Titre

« Il »

Accroche

Le monstre le plus sanguinaire qui soit est parmi nous.

Préface

Face à la brutalité, la sauvagerie aveugle, l’ignominie et la terreur, la fuite est souvent la seule solution.

Description

Écrite en 2010 en réponse au coucours « Vision du futur 2010 » du club « Présence d’esprits », elle ne sera pas retenue. Mais quelques mois plus tard elle sera sélectionnée pour un autre concours « Les animaux, des êtres humains comme les autres » et fera l’objet d’une publication dans le receuil « À quoi rêvent-ils ? » au salon du Livre de Genève 2011.
C’est un autre récit à la première personne pour le renforcement du témoignage et laisser le lecteur face à ses propres assomptions. Encore et toujours une question de point de vue…

19 000 caractères


Texte complet

 

 

 

 

 

 

« Il »

 

 

 

 

Je courais à en perdre haleine, la peur au ventre. Malgré la nuit, je ne ralentissais pas. La clarté de la lune, pleine, suffisait à guider mon chemin, et même sans cela, au risque de me rompre le cou, je n’aurais réduit mon allure pour rien au monde. Comment aurais-je pu sachant ce qui m’attendait s’Il me rattrapait ?

La peur me laissait un goût rance d’eau croupie dans la bouche, mais elle décuplait aussi mon énergie. Loin de la combattre, je la laissais m’envahir, profitant de ce surplus pour courir à la limite de rupture de mon équilibre, creuser la distance, et peut-être survivre…

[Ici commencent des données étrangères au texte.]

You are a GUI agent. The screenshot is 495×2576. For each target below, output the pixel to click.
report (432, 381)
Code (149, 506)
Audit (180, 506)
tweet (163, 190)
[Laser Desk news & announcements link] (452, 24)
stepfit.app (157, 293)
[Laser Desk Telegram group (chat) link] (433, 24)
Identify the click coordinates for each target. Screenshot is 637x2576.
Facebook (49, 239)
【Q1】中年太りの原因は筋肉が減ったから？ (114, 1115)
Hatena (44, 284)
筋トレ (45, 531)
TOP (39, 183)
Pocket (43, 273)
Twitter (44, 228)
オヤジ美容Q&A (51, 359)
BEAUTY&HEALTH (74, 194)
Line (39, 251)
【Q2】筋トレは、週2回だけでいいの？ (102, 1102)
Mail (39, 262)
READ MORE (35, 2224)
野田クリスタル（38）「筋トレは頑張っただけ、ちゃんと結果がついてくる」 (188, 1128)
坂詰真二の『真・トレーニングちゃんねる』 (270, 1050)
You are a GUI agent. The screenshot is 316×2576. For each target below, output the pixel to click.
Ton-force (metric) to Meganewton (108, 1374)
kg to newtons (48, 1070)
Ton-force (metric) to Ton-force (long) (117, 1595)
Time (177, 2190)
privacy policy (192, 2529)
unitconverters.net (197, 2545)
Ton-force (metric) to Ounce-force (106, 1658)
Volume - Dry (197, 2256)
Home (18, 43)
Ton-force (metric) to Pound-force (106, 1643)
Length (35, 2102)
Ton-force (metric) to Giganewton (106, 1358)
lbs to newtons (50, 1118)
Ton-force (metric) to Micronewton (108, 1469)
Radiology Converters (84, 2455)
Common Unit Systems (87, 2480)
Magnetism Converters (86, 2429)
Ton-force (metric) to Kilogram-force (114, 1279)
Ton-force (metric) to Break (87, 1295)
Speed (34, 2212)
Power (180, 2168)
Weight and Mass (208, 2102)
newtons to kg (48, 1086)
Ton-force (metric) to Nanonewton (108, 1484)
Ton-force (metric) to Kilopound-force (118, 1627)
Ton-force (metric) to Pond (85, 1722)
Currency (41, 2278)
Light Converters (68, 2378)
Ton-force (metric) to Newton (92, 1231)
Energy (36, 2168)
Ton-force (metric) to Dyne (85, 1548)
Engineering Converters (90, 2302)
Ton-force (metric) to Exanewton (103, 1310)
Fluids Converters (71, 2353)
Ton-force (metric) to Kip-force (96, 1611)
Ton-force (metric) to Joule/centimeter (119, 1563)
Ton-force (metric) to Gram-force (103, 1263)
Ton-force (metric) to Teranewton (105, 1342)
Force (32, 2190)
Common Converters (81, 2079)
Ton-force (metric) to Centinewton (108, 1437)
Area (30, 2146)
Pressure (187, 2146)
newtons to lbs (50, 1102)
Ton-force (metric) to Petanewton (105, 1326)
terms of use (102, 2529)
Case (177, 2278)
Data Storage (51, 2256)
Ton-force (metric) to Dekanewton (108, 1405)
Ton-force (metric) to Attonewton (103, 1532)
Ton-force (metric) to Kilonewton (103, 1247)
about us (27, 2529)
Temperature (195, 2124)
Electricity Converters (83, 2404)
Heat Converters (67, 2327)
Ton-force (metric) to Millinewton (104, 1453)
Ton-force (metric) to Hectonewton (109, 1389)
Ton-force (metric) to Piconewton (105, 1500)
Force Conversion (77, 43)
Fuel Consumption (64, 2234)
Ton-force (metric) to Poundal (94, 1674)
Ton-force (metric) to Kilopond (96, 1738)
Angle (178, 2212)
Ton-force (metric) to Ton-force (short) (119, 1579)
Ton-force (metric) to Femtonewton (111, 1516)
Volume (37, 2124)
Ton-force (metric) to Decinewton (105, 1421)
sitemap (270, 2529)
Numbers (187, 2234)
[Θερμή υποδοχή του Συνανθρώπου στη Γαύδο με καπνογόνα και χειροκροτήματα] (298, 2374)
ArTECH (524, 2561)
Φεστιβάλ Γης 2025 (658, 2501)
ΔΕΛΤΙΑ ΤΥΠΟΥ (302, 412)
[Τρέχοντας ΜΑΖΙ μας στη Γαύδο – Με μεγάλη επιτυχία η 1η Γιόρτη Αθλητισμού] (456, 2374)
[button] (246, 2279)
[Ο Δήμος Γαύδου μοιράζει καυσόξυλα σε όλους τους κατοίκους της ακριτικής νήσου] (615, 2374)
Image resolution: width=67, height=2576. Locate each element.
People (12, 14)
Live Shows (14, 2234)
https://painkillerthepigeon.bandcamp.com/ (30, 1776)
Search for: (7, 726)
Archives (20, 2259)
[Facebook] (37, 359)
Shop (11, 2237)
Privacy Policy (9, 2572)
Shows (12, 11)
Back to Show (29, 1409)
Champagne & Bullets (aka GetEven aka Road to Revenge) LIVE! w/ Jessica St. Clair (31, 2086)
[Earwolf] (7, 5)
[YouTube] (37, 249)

Cette dernière pensée ramena les images du massacre à mes yeux, mais je secouais violemment la tête pour les chasser. Ce n’était pas le moment, je devais me concentrer sur ma fuite, laisser ma peur me guider et m’insuffler la force nécessaire, sans pour autant la laisser tourner en vaine panique.

Avec la tombée du jour, la température avait brutalement baissé comme c’était souvent le cas dans ces montagnes à la sortie de l’hiver. Mon souffle haletant se transformait en une volute de fumée légère qui se dissipait dans mon sillage. J’espérais secrètement qu’Il ne puisse prendre vent de mon odeur, sentir ma peur, et traquer mes empreintes dans la neige. Déjà, j’arrivais en zone inconnue. Nous, les montagnards, n’avions pas pour habitude de descendre si bas. Juste quand je ne pensais pas pouvoir aller plus vite, la pente se raidit et m’emporta, j’accélérais encore de plus belle. Contournant un immense rocher abrupt au plus près, j’aperçus l’orée de la forêt de pins. C’était l’endroit le plus lointain où je ne me sois jamais rendu, et peut-être, sous le couvert de la végétation plus dense, celui où je pourrais trouver mon salut.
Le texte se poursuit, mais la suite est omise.